On Thu, Aug 13, 2020 at 01:58:31PM -0500, Peter Bergner wrote:
> On 8/12/20 8:59 PM, Peter Bergner wrote:
> > On 8/12/20 8:00 PM, Segher Boessenkool wrote:
> >> On Wed, Aug 12, 2020 at 03:32:18PM -0500, Peter Bergner wrote:
> > Ok, how about this comment then?
> > 
> > @@ -6444,8 +6444,30 @@ machine_mode
> >  rs6000_promote_function_mode (const_tree type ATTRIBUTE_UNUSED,
> >                               machine_mode mode,
> >                               int *punsignedp ATTRIBUTE_UNUSED,
> > -                             const_tree, int)
> > +                             const_tree, int for_return)
> >  {
> > +  /* Warning: this is a static local variable and not always NULL!
> > +     This function is called multiple times for the same function
> > +     and return value.  PREV_FUNC is used to keep track of the
> > +     first time we encounter a function's return value in order
> > +     to not report an error with that return value multiple times.  */
> > +  static struct function *prev_func = NULL;
> 
> Approved offline, so I pushed this to trunk.  Thanks!
> 
> Are we ok to backport this to GCC 10?  If you don't want this
> trickery in GCC 10, we could just backport the param handling
> which doesn't use the trickery and leave the return value
> unhandled.

It's okay for backporting as well.  It's all kind of wrong, but it will
in practice just work anyway:

1) struct function is GTY, and you don't mark the static variable here
as root, so the thing it points into might have gone away; but we really
only use the pointer here, we don't deref anything explicitly, so the
generated program won't either (hopefully, etc.)
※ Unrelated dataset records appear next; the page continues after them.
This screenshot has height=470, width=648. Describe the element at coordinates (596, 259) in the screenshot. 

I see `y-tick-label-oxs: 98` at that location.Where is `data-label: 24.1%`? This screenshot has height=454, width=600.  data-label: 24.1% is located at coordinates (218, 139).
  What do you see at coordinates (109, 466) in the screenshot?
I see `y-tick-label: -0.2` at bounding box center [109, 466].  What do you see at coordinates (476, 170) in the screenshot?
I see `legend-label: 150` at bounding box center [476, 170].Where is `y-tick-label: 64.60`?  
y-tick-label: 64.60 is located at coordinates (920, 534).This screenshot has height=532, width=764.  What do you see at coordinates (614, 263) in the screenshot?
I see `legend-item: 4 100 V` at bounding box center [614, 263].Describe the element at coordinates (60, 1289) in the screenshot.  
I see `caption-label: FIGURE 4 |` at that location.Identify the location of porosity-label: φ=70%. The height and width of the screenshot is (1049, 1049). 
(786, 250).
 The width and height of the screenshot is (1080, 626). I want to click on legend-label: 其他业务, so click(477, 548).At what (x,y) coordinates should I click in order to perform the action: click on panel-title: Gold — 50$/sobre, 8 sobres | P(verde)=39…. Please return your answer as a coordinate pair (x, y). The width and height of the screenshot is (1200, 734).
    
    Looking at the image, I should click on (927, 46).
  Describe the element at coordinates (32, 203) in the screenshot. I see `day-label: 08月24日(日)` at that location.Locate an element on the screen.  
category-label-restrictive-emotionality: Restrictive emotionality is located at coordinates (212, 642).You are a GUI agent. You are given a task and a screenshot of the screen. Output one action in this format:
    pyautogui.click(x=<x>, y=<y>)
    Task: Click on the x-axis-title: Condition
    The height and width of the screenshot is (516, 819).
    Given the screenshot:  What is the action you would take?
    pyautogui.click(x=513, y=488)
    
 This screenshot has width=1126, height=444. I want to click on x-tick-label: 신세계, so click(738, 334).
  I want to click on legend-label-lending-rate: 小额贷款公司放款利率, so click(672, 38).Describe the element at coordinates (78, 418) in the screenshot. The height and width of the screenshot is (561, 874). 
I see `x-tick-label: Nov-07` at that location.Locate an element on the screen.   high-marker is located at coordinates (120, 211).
2) Similarly, some other struct function for another function may (in
theory) be allocated at the same address when next we are called; that
other function will then never get the warning.

We'd need to store a flag in the struct function (or similarly) itself,
to make things kosher.  How do similar warnings elsewhere handle this?


Anyway, okay for trunk and backports.  Thanks!